7. NEVER let your MP have creative control over their biographical revelations.

Now take a deep breath and calm down  we’re not suggesting that your MP seeks a publishing deal for their diaries. While people may be enthralled by a candid as-it-happened account of Cabinet back-stabbing by a former Minister and renowned maverick, Faber and Faber are unlikely to offer a significant advance for 500 pages of ‘Friday 21st: cut ribbon to celebrate opening of new Sure Start in Tanterbury’.

What we’re talking about is the forms that are sent in, with an altogether unsettling regularity, from ePolitix, Who’s Who, BBC etc asking for each MP’s personal details such as favourite charities, political interests and hobbies for inclusion in guides to Parliament. These are invaluable sources of information but without the right checks and balances in place (that means you) they give your MP an unfettered carte blanche to do one of two things: a) demonstrate their ‘zaniness’, or b) set out their prospective elder statesmen credentials. There have been some messy incidents where the two have met but the author of this guide is not ready to talk about them.

Those guilty of the former are likely to list hobbies as ‘extreme sports’ (translation: fond memories of pony trekking in the Brecon Beacons circa 1974 and sledging with the grandchildren). There will also be the inevitable ‘music (mainly Oasis)’ which will really flummox your boss next time the local radio station asks them to do an impromptu ‘Wonderwall’ at the live on-air karaoke fundraiser for Children in Need.

It’s just as bad if your boss is a young pup desperate to show some of the traits that only a long and respected career in politics can bring, in the belief that their party leader has a stack of Parliamentary yearbooks on his bedside table and thumbs through them during sleepless hours in the hunt for a rising star. However, your boss’s own cursory flick through previous editions for inspiration is likely to bring a crushing realisation of how insignificant in the Parliamentary food chain they are, and the lack of a bestseller on Pitt the Younger will really start to pinch. This is when the clutching at straws, the desperation to show authority on something, anything will do…

While ‘Self calibration in lithography and other integrated circuit manufacturing’ may have made an unputdownable page-turner of a dissertation your boss may not have grasped that it is unlikely to feature in the summer’s top ten holiday reads.

Before you hand the forms over to your MP, you should fill in any details they’ll have trouble arguing with – i.e. date of birth and constituency and suggest that you complete the rest together, leaving you to take care of future ones. You should also have a good existing example to hand to demonstrate how the party’s adored leading light enjoyed a meteoric rise to Cabinet without ever mentioning Amy Winehouse or their A Level coursework.
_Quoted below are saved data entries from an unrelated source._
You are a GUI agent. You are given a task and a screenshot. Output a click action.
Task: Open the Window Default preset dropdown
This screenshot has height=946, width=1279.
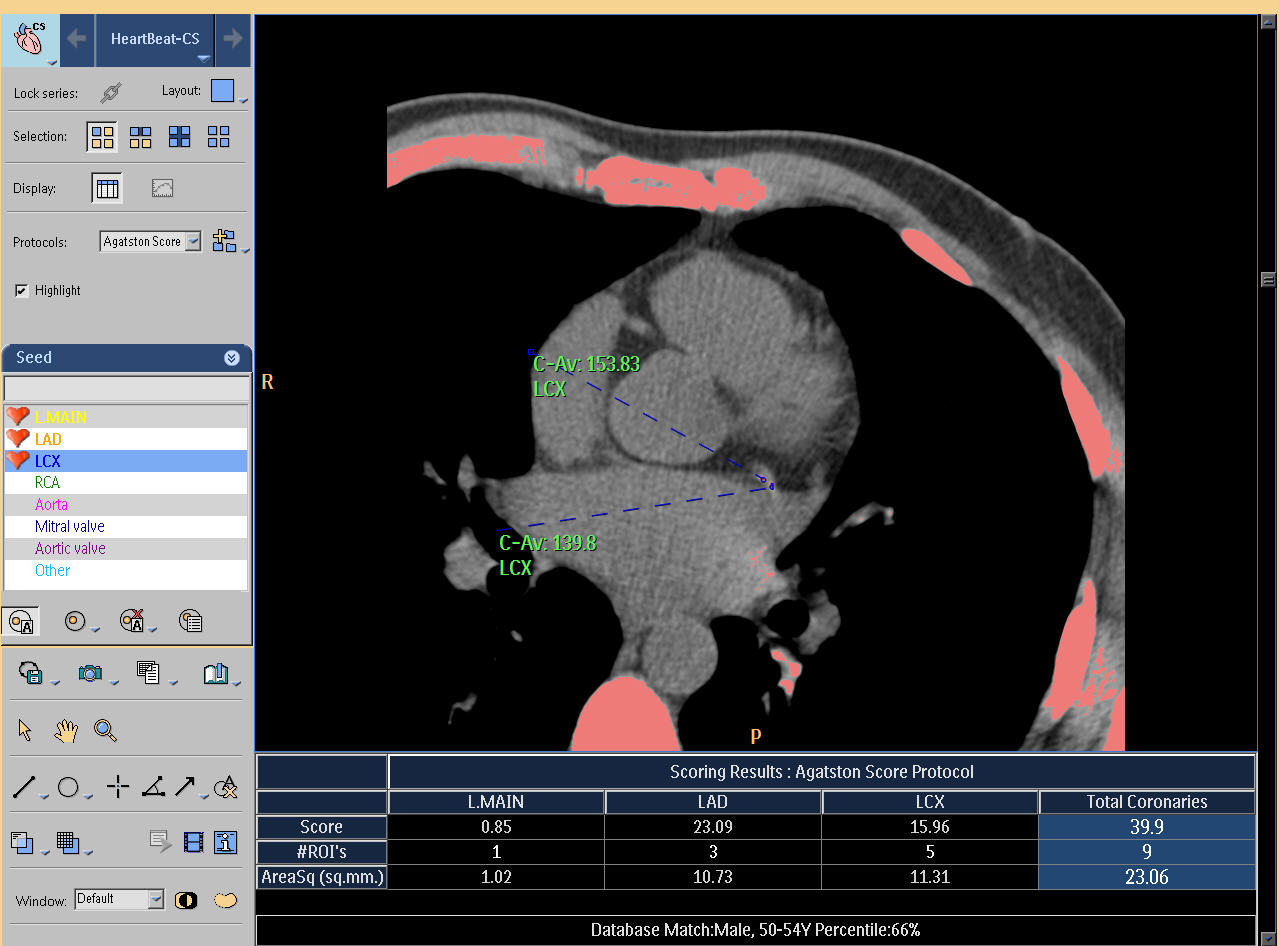tap(155, 899)
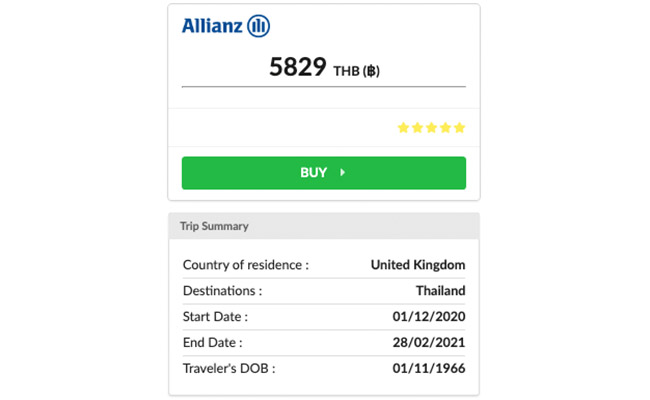The image size is (650, 400).
Task: Click the Thailand destination value
Action: 440,291
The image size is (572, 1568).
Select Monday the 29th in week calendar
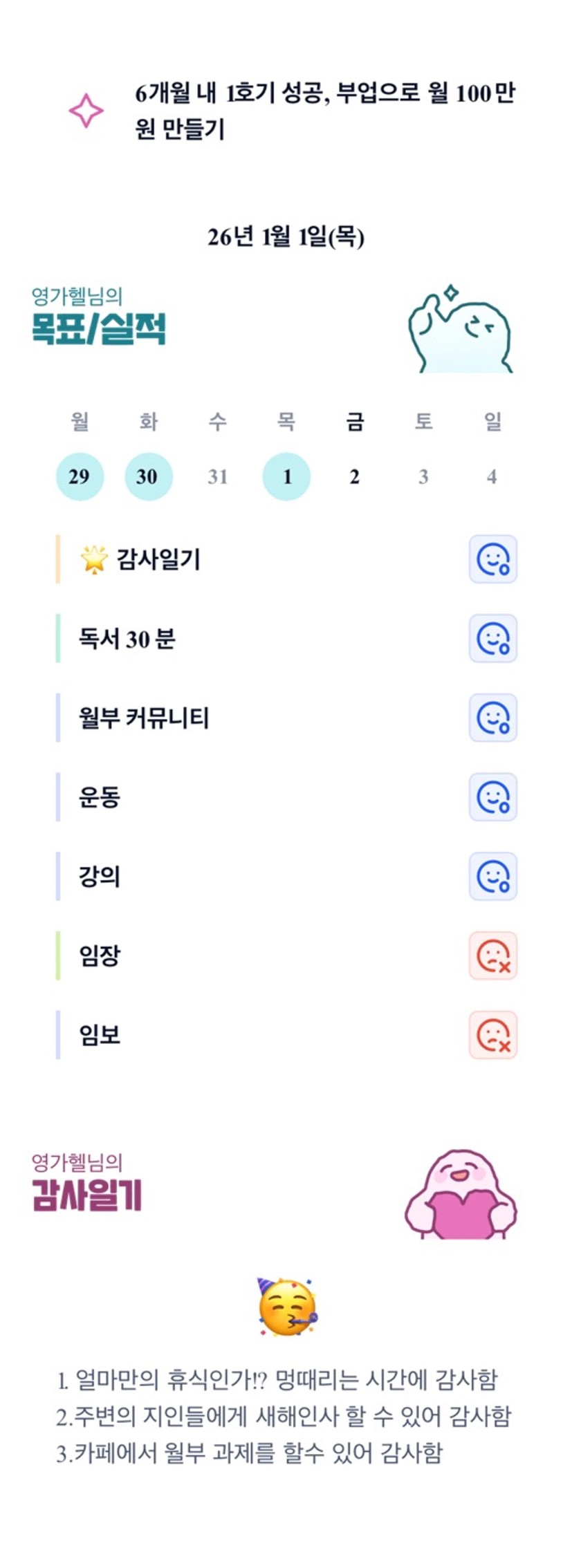(80, 476)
8. NEVER let your MP give out your personal phone number.

Don’t be fooled by the standard ‘but there could have been an emergency and someone would have had to be contacted’: everyone of any significance in the constituency and party has your boss’s mobile number – local Mayor, Chief Superintendent, Chief Whip and every journalist within a fifty mile radius (wider still if you work for Lembit Öpik). If something urgent comes up out of office hours – your MP will be reached.

But once your mobile number is in the public domain you’ll spend your weekends taking calls from people who want to know why MI5 is spying on them through the television via Ant n’ Dec’s Saturday Night Takeaway, followed by 47 further calls asking ‘Which one’s Ant and which one’s Dec again?’

It’s just not good for your work/life balance.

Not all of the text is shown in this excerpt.